Over the weekend, I had the unfortunate liberty to injure myself............... again.... yes. Again, for the God knows how many time. Only this time I didn't injure myself from squash. I injured myself whilst exercising in the gym. Also, it's not the knee this time. It's my back this time.

Due to the injury, I have been confined to my bed most of the time for the last few days. Hence, I have the free time to write this blog post. Given how long I have been inactive on my blog I guess, it's high time I wrote something meaningful (writing about injuring myself may not exactly be a useful read but you may never know). 

So.... under the constraints of my injury, the limited physical spaces of my bed and this horrendously hot weather, I am like a bird clipped of its wings and unable to fly. Apart for feeling horribly frustrated about my current situation, it can be a very appreciative moment to reflect on how lucky all of us are when we can move around and do whatever we want with our legs and hands. 

Now, I think I have a better grasp of how those bedridden people feel like - literally confined to the bed for the rest of their lives. You'd be surprised but not being able to move around on the bed itself is frustrating enough! I am not even talking about running around doing stuff. I used to think lazing on the bed not doing anything would be nice. I now know how wrong that assumption is. I am extremely surprised as to how difficult it is to not doing anything and just lay still on the bed. It really is a pain (in my current context, the pain is both figuratively and literally!). 

Let me try and give you an impression of what it's like to be in my current position. I wake up in the morning, I try to get out of bed, I have to slowly turn myself to be on all fours before I slowly raise my torso upwards. In the process of raising my torso, I'd still feel a sharp pain in my lower back, albeit not as sharp as compared to raising myself in a seated position.
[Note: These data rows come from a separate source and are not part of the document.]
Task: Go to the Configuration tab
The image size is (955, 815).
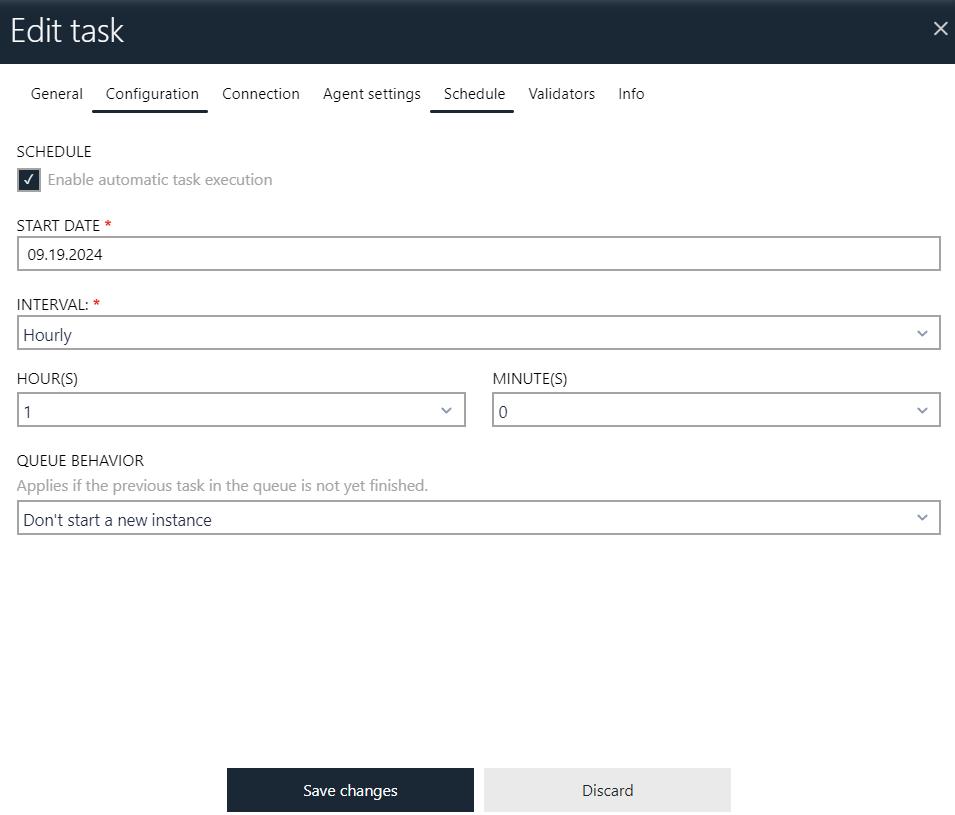Action: point(150,93)
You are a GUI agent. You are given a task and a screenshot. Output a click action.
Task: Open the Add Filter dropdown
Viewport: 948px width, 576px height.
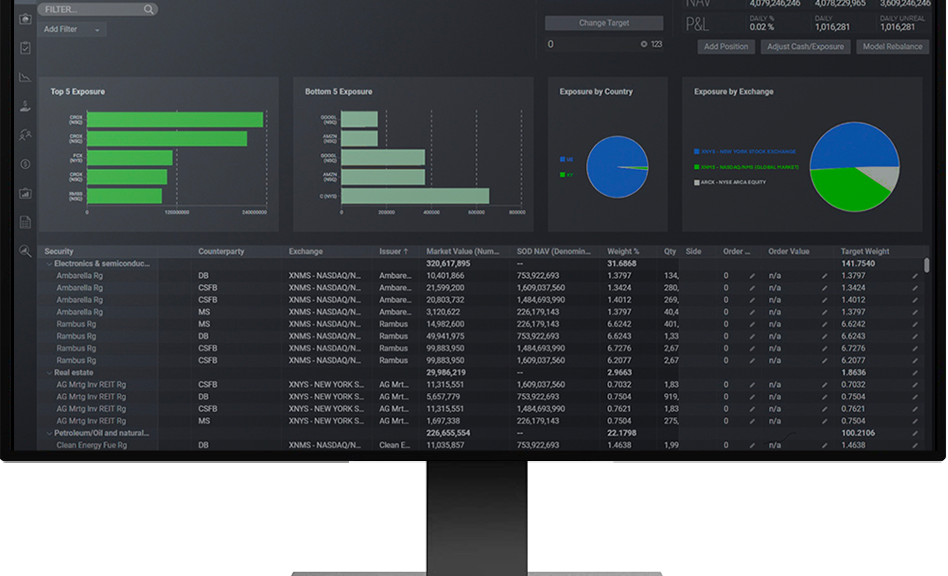pyautogui.click(x=71, y=29)
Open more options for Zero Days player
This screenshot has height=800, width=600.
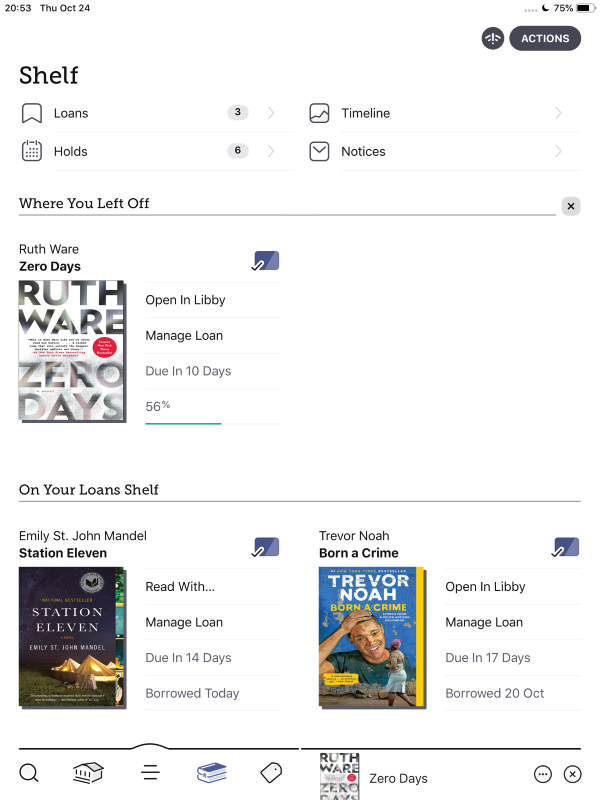[543, 774]
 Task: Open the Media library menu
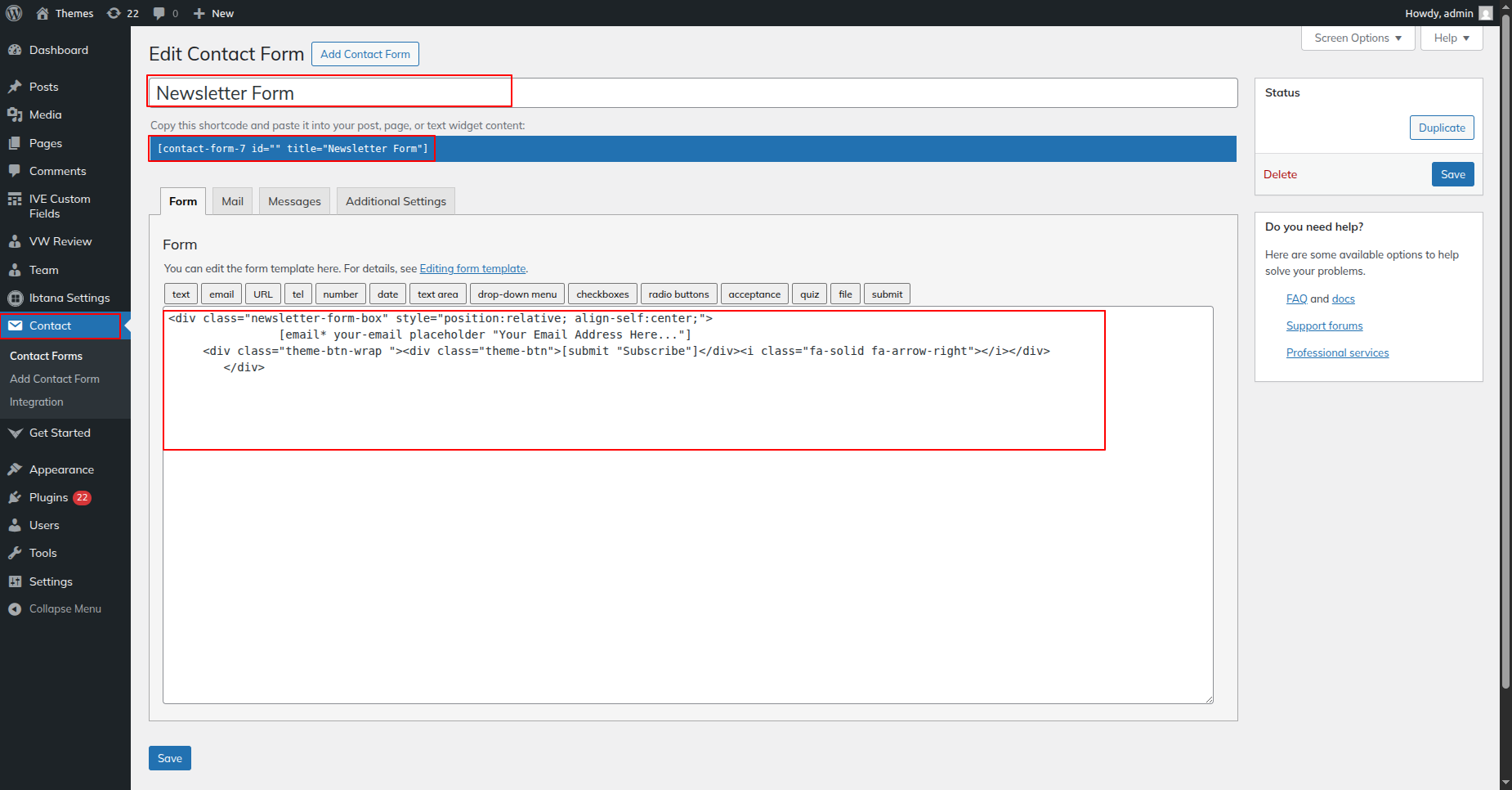(x=45, y=114)
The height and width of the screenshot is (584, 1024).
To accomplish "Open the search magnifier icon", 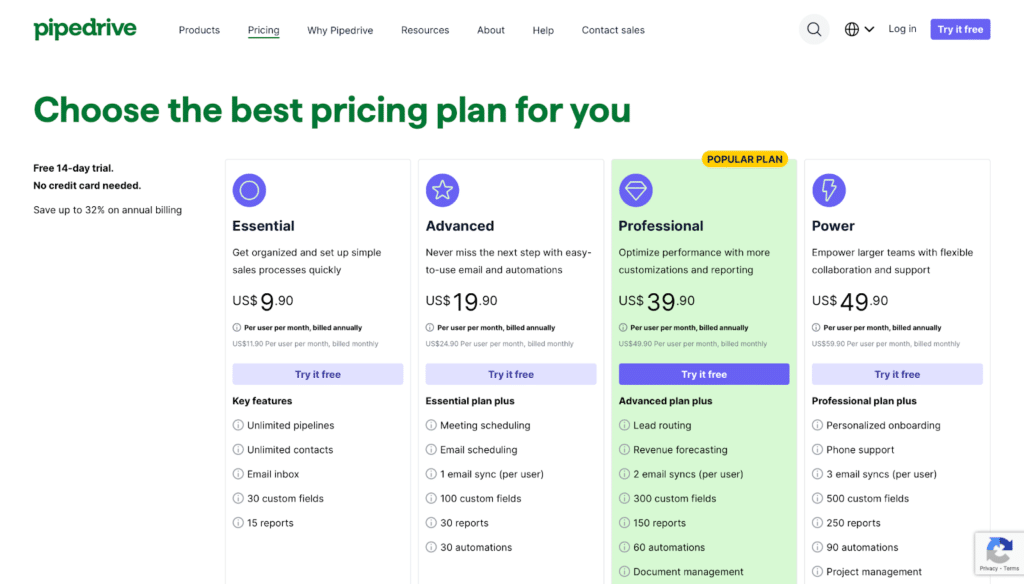I will pos(814,30).
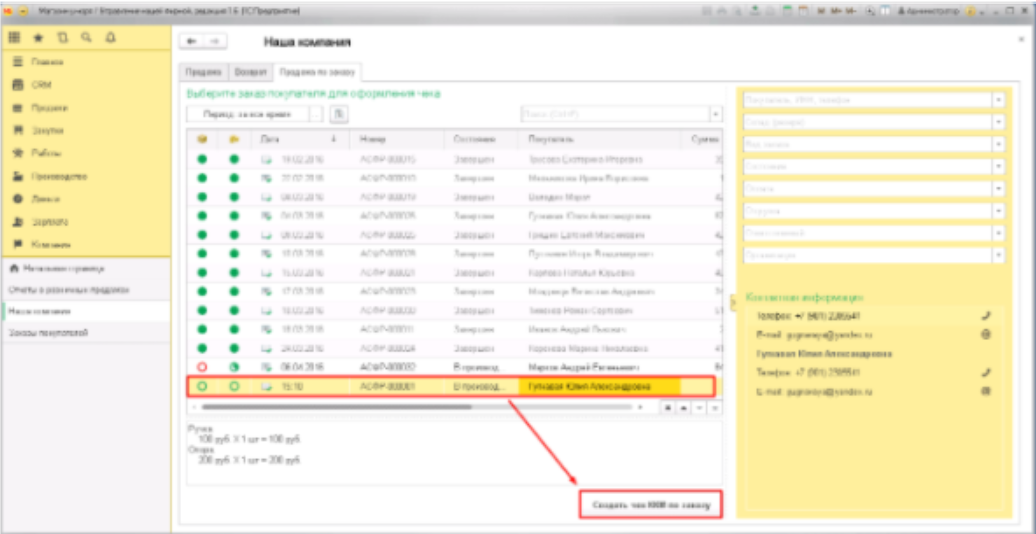Click the search magnifier icon in sidebar toolbar
This screenshot has width=1036, height=534.
click(85, 38)
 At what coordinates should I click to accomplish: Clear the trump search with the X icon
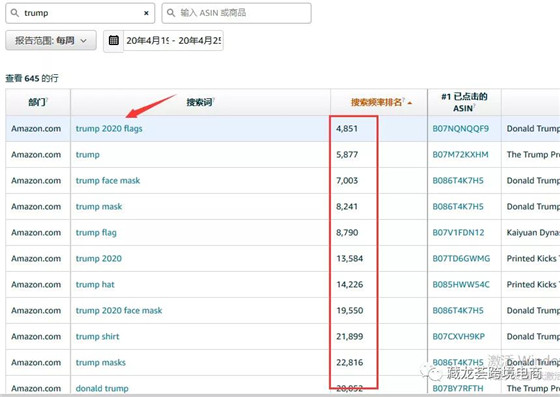(146, 13)
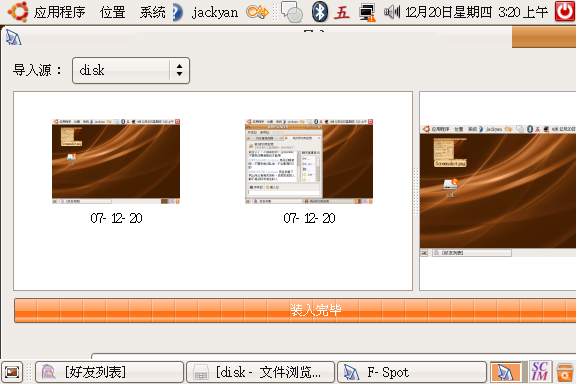The width and height of the screenshot is (576, 384).
Task: Switch to the 好友列表 taskbar window
Action: point(109,372)
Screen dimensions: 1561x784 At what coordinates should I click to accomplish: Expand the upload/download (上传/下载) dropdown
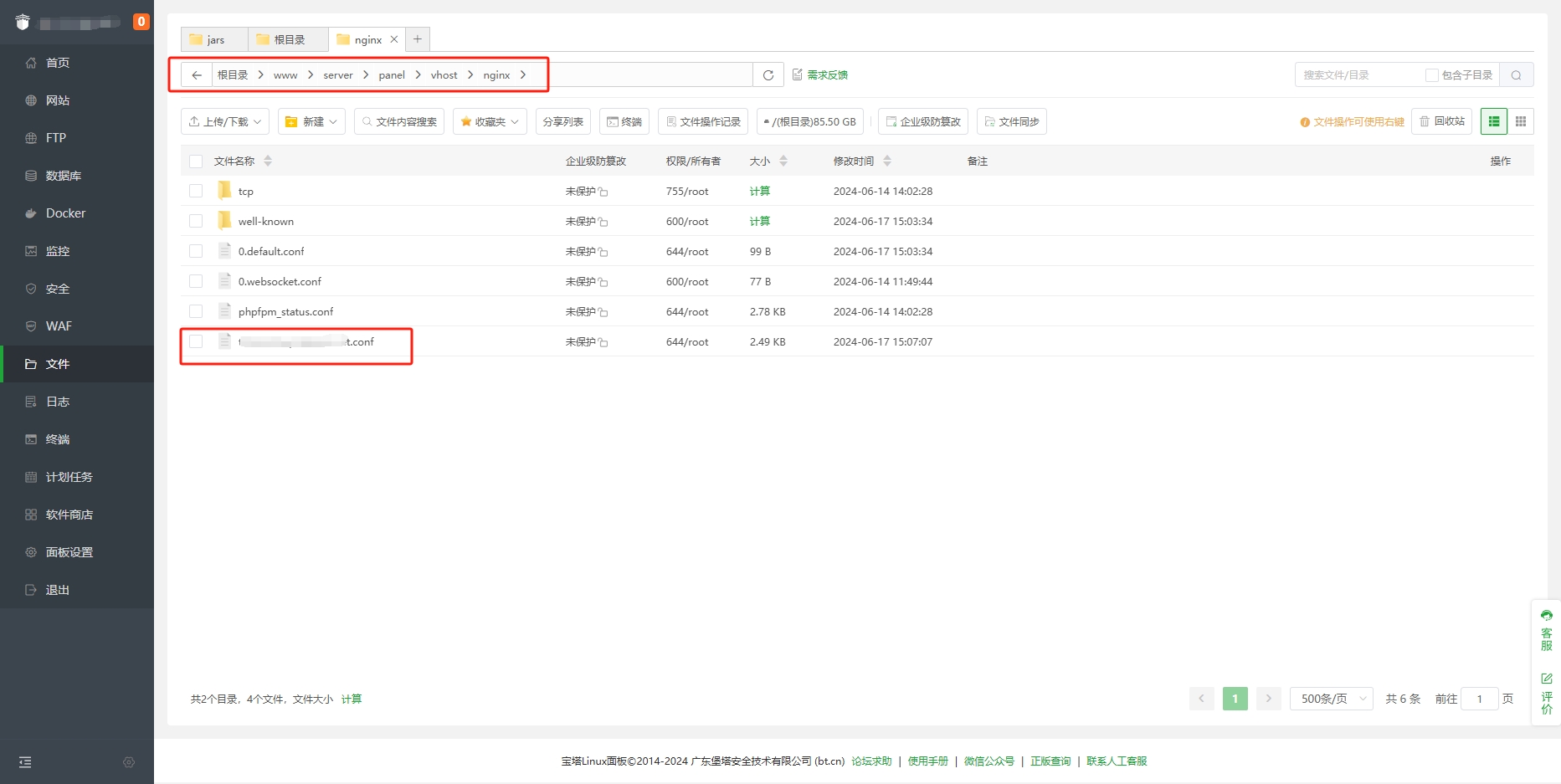coord(225,121)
When I finally succeed in standing up, I then limp my way to brush my teeth. Believe you me, 10 feet feels like 10 miles with the pain in my back.

Then I limp to the kitchen, make a hot chocolate and some biscuits, then I limp back to the bed and lie down. I then let the pain subside before grabbing a book to read to kill time. From there, I get up only to answer the call of nature.

Third day of immobility and I can now safely say what a real pain in the back it is to be immobile and knowing there is so little you can do in such a state. It's a taste of the dark side of immobility.